Background and Objective: Over the past few decades, ~25 million people died with human immunodeficiency virus (HIV)-1 disease. About 70% of HIV patients suffer from HIV-associated neurocognitive disorders (HAND). The prevalence of alcohol abuse among HIV-1+ve individuals is estimated to be 2-3 times that of the general population in the USA. HIV patient brains harbor up to 20% HIV-infected astrocytes, thus making them critical players in HAND. Previously, we reported that HIV-1 and/or alcohol (EtOH) activated astrocytes induced inflammation via cytosolic phospholipase A2 (cPLA2) activation. How EtOH regulates HIV-1-mediated inflammatory episodes initiated at the cell surface level is still unclear.

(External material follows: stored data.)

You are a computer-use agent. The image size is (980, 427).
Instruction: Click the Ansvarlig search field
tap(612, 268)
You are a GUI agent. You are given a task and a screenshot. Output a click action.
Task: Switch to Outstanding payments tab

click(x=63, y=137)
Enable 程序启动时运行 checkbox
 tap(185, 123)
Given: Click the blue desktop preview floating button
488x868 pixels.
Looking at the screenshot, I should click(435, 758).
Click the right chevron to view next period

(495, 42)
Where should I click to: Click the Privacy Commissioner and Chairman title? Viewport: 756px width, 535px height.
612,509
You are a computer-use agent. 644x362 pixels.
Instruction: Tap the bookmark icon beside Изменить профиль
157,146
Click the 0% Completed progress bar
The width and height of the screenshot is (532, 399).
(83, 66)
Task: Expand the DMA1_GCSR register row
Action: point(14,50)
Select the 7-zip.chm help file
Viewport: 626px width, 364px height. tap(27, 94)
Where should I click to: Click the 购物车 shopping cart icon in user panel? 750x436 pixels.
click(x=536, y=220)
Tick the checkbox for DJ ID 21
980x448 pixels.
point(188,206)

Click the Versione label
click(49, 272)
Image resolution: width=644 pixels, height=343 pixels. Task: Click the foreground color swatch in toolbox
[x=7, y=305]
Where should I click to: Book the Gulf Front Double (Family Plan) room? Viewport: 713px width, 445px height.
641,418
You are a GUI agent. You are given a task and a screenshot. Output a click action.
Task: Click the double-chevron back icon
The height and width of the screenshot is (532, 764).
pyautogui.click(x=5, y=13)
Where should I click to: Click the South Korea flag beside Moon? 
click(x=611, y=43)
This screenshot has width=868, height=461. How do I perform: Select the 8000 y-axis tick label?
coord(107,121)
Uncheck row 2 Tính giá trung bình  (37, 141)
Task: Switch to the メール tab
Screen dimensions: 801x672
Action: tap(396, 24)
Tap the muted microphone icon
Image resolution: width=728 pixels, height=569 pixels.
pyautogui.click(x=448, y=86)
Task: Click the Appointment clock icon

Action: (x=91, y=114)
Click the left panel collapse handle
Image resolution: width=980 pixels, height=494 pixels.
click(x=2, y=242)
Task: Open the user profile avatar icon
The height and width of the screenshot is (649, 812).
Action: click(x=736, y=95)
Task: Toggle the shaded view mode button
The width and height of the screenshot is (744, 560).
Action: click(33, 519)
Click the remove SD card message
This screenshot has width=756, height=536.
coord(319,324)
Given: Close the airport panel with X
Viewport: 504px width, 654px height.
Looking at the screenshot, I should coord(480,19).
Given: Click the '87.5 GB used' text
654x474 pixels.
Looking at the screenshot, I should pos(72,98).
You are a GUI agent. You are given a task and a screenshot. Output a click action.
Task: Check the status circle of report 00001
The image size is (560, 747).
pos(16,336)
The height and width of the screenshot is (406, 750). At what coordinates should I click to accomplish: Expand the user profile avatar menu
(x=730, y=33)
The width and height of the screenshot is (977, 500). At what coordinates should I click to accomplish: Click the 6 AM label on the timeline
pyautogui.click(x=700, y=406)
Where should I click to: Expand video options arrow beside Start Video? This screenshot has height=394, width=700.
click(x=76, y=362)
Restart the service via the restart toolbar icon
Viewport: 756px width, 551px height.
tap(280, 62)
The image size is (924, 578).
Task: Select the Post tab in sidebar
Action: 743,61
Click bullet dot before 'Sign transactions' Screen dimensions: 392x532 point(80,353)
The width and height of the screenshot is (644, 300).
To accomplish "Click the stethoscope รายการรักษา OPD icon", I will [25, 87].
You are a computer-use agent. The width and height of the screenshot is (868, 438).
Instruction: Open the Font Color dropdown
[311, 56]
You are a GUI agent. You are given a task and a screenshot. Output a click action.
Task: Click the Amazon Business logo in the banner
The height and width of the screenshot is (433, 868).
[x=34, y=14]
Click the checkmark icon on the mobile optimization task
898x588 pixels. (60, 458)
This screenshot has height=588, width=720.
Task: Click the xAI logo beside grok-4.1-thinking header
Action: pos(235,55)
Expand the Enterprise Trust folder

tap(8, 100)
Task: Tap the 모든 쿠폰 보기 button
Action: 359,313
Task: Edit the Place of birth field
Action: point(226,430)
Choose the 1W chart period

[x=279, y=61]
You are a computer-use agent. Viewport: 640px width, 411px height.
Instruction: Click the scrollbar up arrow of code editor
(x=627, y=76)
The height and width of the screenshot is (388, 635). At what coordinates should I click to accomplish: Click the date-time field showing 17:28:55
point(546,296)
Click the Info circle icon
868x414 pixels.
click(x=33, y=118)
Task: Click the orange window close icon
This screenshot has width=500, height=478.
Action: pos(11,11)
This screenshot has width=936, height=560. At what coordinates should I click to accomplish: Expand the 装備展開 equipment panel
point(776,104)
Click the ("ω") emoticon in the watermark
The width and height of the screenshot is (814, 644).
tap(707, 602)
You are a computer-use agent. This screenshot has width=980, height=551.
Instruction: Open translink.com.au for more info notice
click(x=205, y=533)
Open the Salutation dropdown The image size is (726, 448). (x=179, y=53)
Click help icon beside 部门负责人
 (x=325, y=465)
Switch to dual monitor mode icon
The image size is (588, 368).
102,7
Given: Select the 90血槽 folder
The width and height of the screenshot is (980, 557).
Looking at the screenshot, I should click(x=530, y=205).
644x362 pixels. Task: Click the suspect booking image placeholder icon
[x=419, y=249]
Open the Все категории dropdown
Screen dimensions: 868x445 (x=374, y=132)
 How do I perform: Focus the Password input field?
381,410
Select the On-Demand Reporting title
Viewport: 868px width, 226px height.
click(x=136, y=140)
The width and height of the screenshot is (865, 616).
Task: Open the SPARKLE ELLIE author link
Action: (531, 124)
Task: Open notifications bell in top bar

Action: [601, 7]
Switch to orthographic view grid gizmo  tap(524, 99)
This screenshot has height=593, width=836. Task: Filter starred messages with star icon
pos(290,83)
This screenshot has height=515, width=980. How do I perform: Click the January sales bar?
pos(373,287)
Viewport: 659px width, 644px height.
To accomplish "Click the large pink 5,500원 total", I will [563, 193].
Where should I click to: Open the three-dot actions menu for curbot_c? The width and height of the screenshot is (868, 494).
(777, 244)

Toll-like receptor (TLR) signaling in immune cells, astrocytes, microglia and neurons may play roles in pathogenesis of multiple diseases including HIV-1. Hypothesis: We propose that TLR4 may serve as critical regulator of alcohol-mediated inflammatory responses in HAND directly or by controlling cPLA2 signaling. Materials and Methods: To investigate the temporal order of events, primary human astrocytes were cultured and treated with HIV-1 (10ng/ml) and/or EtOH (50mM). TLR4, COX2 and CCL2 mRNA levels were measured by RT2PCR at 8h whereas protein levels were analyzed by ELISA, western blot and immunocytochemistry on 24h. We also explored the phosphorylation studies of cPLA2 and TLR4 downstream molecules such as IRAK4 and NF-kB by western blot and immuno-staining analysis on 30 min. TLR4-RNAi and cPLA2-specific inhibitor AACOCF3 were employed to carried out TLR4 and cPLA2-specific responses. Results: We showed EtOH, HIV-1, IL-1b and anti-retroviral (ARV) drugs significantly upregulated TLR4 in human astrocytes. Our results established that EtOH+/- HIV-1 activated TLR4 signaling leads to IRAK4 phosphorylation followed by NF-kB activation, ultimately leading to excessive production of inflammatory mediators such as COX2 & CCL2. EtOH and/or HIV-1 increased inflammatory molecules in MyD88-dependent manner. TLR4-RNAi studies reversed EtOH and/or HIV-1-regulated effects. Moreover, on silencing TLR4, the increase in EtOH+/-HIV-1-induced cPLA2 phosphorylation was not observed. Conclusions: Our study demonstrated that TLR4 regulates inflammatory responses in primary human astrocytes directly or by controlling cPLA2 cascade in HAND. Hence, TLR4 could be the critical regulator of alcohol-induced astrocyte inflammation with HIV-1.